Jetzt ist das Rätsel gelöst: Gott erhebt sich zum Gericht, er kommt und hilft den Armen durch die Jünger und Jüngerinnen Jesu hindurch, er kommt, wenn sie sich auf den Weg durch die Welt machen. Das haben die alten Sänger dieses Psalms noch nicht gewusst, wie das denn gehen würde. Sie haben nicht damit gerechnet, dass Gott Menschen so stark in sein Werk hineinzieht und erst Jesus und dann seine Jünger so intensiv daran beteiligt.
Gott kooperiert
Das war und ist ein Riesenwagnis Gottes, weil er es dann auch immer mit menschlichem Versagen, mit menschlicher Verwirrung und Bosheit zu tun bekommt. Und er hat ja auch enorme Fähigkeiten, Menschen so auszutricksen, dass sie sein Werk am Ende auch mit ihren bösen Werken voranbringen. Aber lieber arbeitet er natürlich mit unserer Klarheit und unserer Stärke zusammen, mit unserem guten Urteil und unseren besten Kräften.

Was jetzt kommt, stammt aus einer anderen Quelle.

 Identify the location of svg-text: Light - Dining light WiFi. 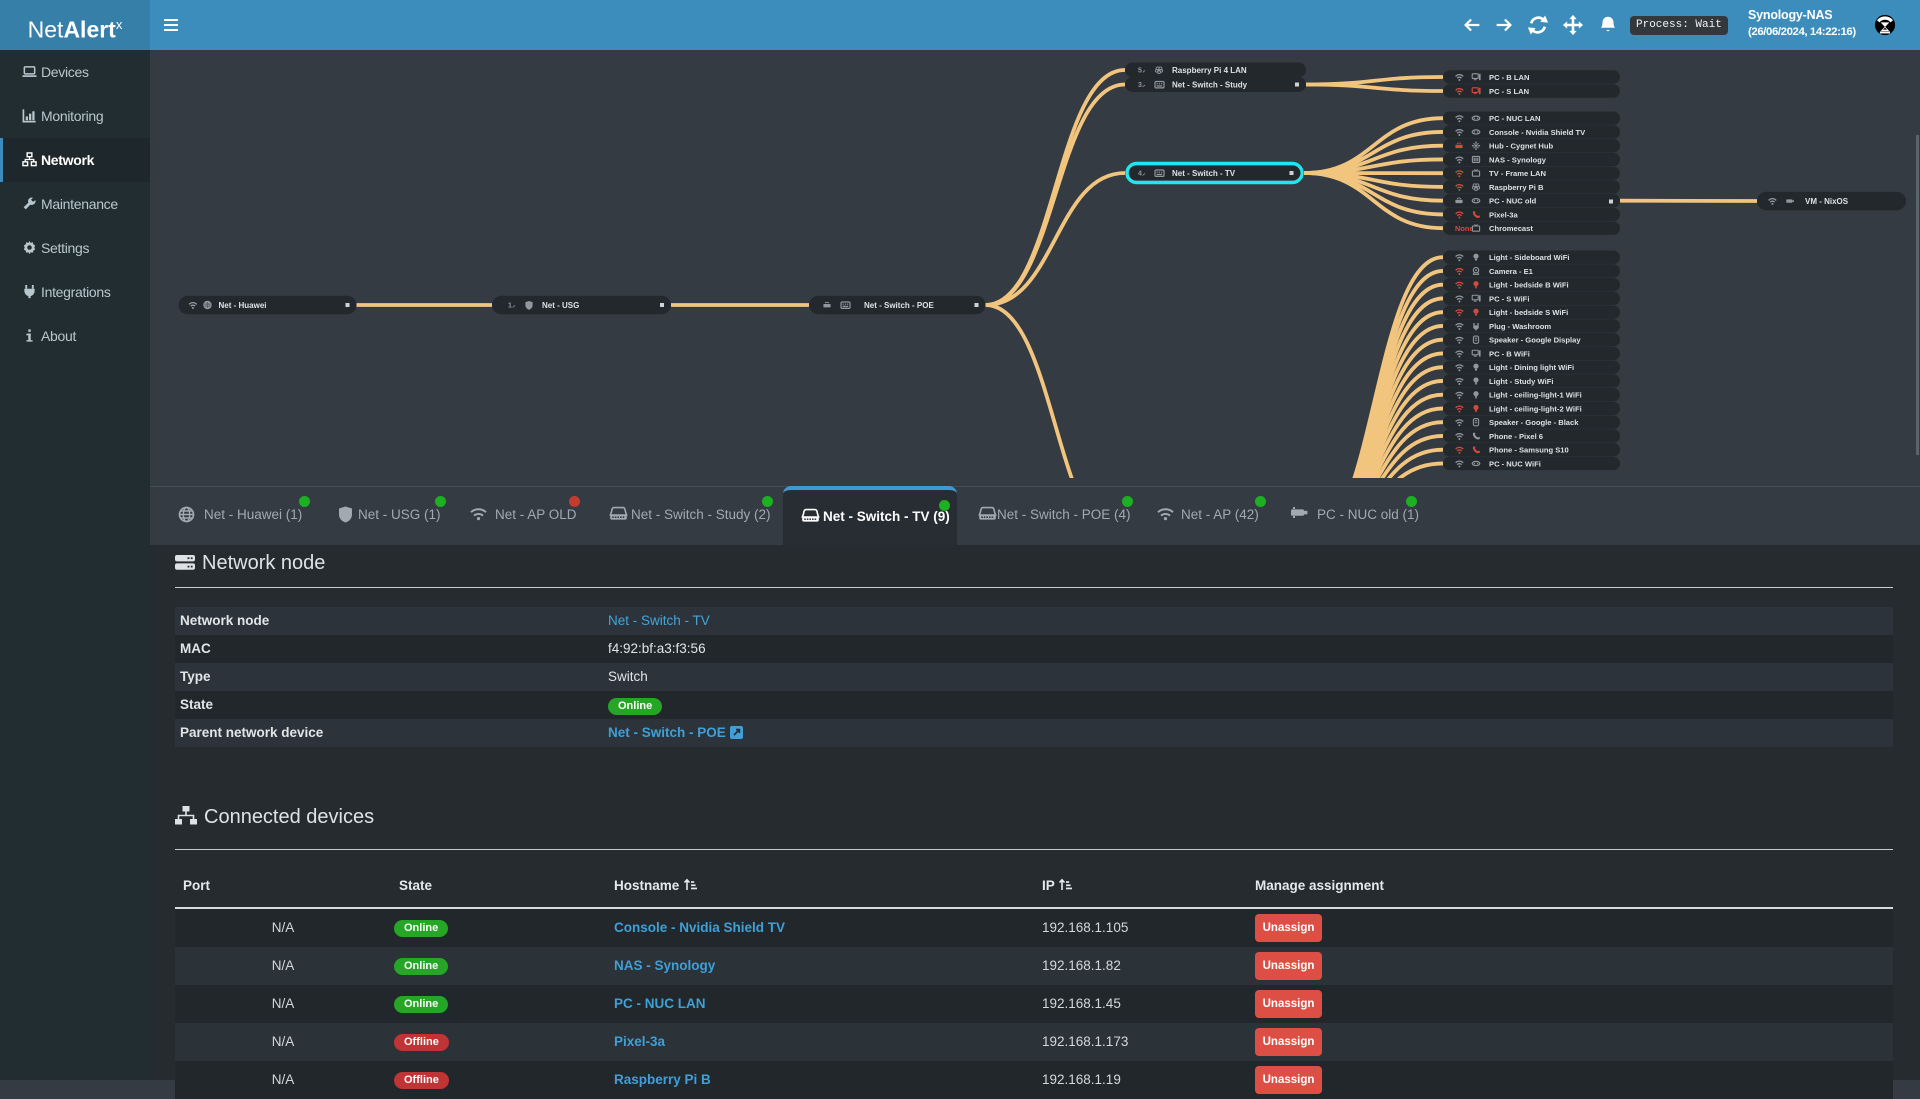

Deswegen ist es so eine Katastrophe, wenn Gott zu einem harmlosen, netten Gott umgedeutet wird. Dann werden nämlich die Christen auch harmlos und nett und schwach und können ihrer Aufgabe nicht mehr gerecht werden. Wenn wir keinen leidenschaftlichen Gott mehr vor Augen haben, wie sollten wir dann Leidenschaft entwickeln? Wie sollten wir Mut bekommen, wie sollten wir Konflikte durchstehen, wie sollten wir dann etwas wagen auch ohne Versicherung und ohne wohlgeordnete Abläufe? Wie sollte Gott unsere Richtung korrigieren, wenn wir uns gar nicht erst bewegen?

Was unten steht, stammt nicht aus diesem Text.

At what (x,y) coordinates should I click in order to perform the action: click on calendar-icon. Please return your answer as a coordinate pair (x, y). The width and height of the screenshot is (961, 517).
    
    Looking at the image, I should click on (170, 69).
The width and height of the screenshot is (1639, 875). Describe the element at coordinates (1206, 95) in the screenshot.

Christen sind Leute, die nicht immer erst um Erlaubnis fragen, weil sie einen Auftrag von höherer Instanz haben. Die Stärke, das Selbstbewusstsein, die Zielgerichtetheit – das ist alles geliehen, oder sagen wir besser: verliehen. Wir bekommen es nicht auf Vorrat, wir werden es bekommen, wenn es nötig ist. Aber die Situationen, wo es nötig ist, die müssen wir schon selbst aufsuchen, oder wenigstens: erkennen und annehmen. Dann haben wir eine Chance, dass die Menschen in uns etwas von Jesus erkennen. Das ist das Beste, was man über einen Christen sagen kann: wenn in ihm etwas von Jesus zu erkennen ist. Und dann werden sich die einen hoffentlich enorm freuen, und den anderen wird hoffentlich der Schreck in die Glieder fahren.